Tot Lot Will Grow Up

By John Canalis

"A magic little place where we can play together" won't be too little for too much longer.

Those words, borrowed from a Paul McCartney song, appear on a plaque at the Belmont Shore Tot Lot in Livingston Park.

The group of volunteers behind plans to renovate and double the size of the park has scheduled a groundbreaking ceremony with Mayor Bob Foster at 10 a.m. today.

"We're going to celebrate the fact that we're over our goal for the money," said Long Beach Fire Capt. Mike DuRee, who spearheaded the effort to improve the park.

Volunteers raised about $153,000, he said, and the city will match the remainder of the $300,000 project cost.

The playground, which is located at Livingston Drive and Park Avenue, will remain open for play this weekend before closing early next week, DuRee said.

Renovations should take about three weeks. The plan is to add new play equipment, benches and picnic tables, install a Spanish-style entryway and pour a new walking and tricycle path.

Plans call for separate zones for children in three age categories: 2 to 4; 4 to 7; and 7 to 12.

The Tot Lot Committee held several fundraisers and sold T-shirts and donor plaques to help pay for the work.

While the playground is closed, Belmont Shore and Belmont Heights families have several nearby options, including the playgrounds at Bay Shore Park, Bixby Park, Colorado Lagoon, Marine Park (Mother's Beach), Marina Vista Park and Recreation Park.

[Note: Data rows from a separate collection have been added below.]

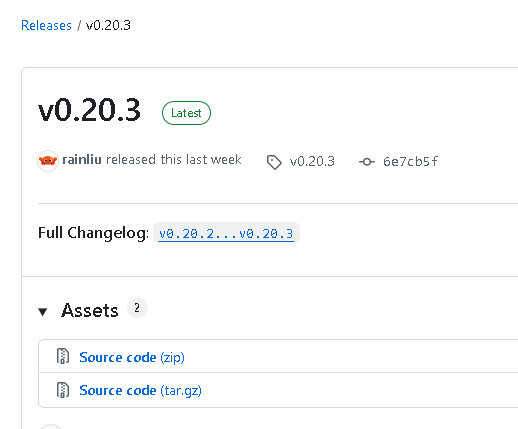Download Source code (tar.gz)
The height and width of the screenshot is (429, 518).
140,390
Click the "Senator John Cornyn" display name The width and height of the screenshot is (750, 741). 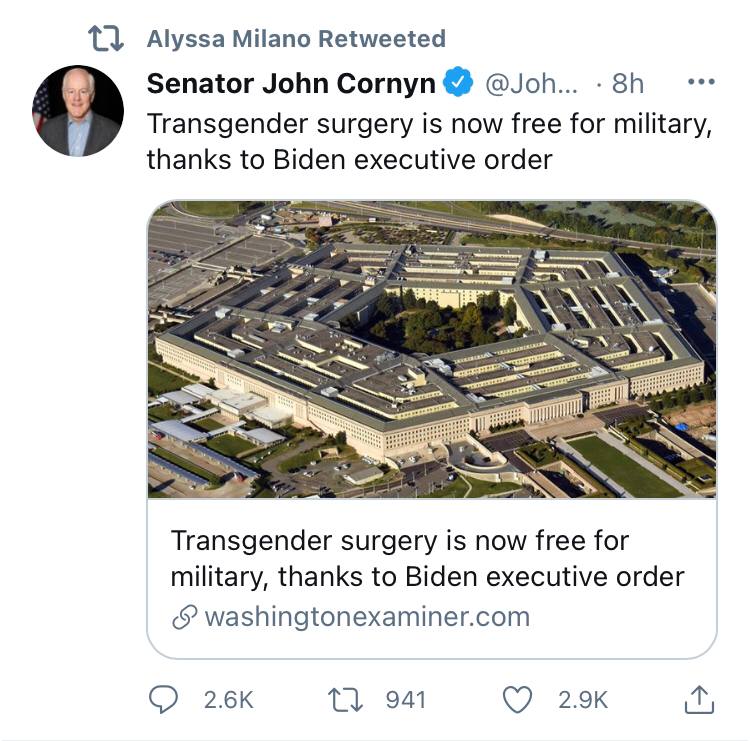(290, 84)
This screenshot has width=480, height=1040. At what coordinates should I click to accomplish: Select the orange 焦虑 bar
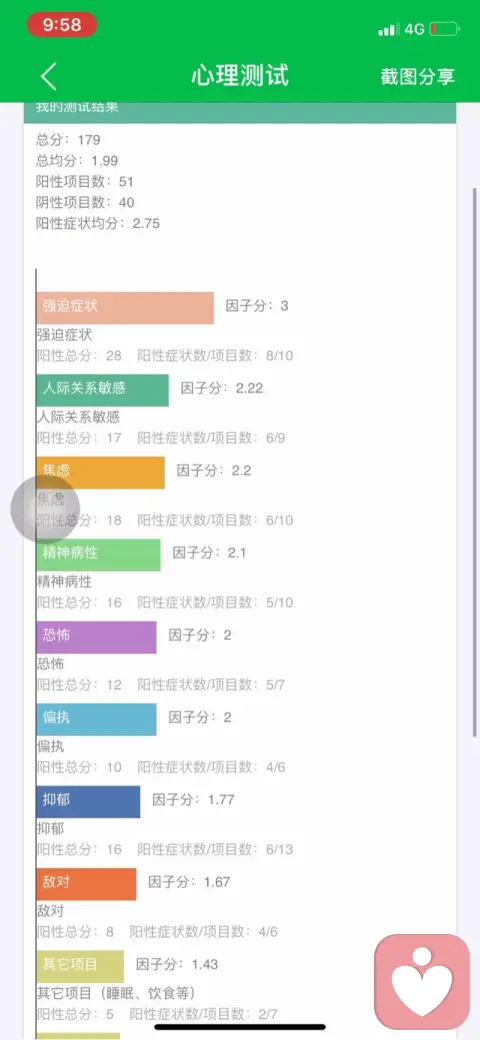(101, 472)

For information, visit www.totlot


Children Today

In May, I wrote a piece about how families who rely on Children Today, a child-care program for homeless children, need strollers to transport their tykes from shelters to the PlayHouse centers on the west and north sides of Long Beach.

An update recently came by mail. Dora Jacildo, who heads the program, sent a thank you card stating that eight strollers had been donated.

This will make it easier for families without cars to get their children to the centers. Children Today watches the tykes while homeless parents work, look for work or go to school.

For information, visit childrentoday.org.

Big Green Bus

Visitors to Whole Foods Market on Marina Drive on Friday may have noticed The Big Green Bus in the parking lot.

The eco-mission on wheels stopped in Long Beach on a nationwide tour to promote alternative fuel sources.

"We are 12 undergraduate students," Addie Gorlin said on her cell phone while the bus was in Carson. "We are traveling around the United States in a converted bus that runs on waste vegetable oil."

Used french fry grease and other waste from restaurants power the bus.

And though it might smell a little like a Happy Meal, the fuel burns clean.

On the bus were students from Dartmouth College, who left Hanover, N.H., June 9 and plan to travel through Aug. 27.

To learn more about the bus, visit www.changents.com/ biggreenbus.

Surf Bus

Though Green Bus travels are limited to Dartmouth students, the Long Beach Surf Bus is open to city children ages 5 to 17.

The bus, chartered by the Long Beach Department of Parks, Recreation and Marine, will pick up youths at 19 locations citywide and take them to Seapoint in Huntington Beach.

The free program, which runs July21 to Aug. 22, will take kids to "Surf City" once a week for five weeks.

The city will provide surfboards, bodyboards, wet suits and rash guards.

There will be instruction in water safety and first aid.

There is room for 300 would-be surfers.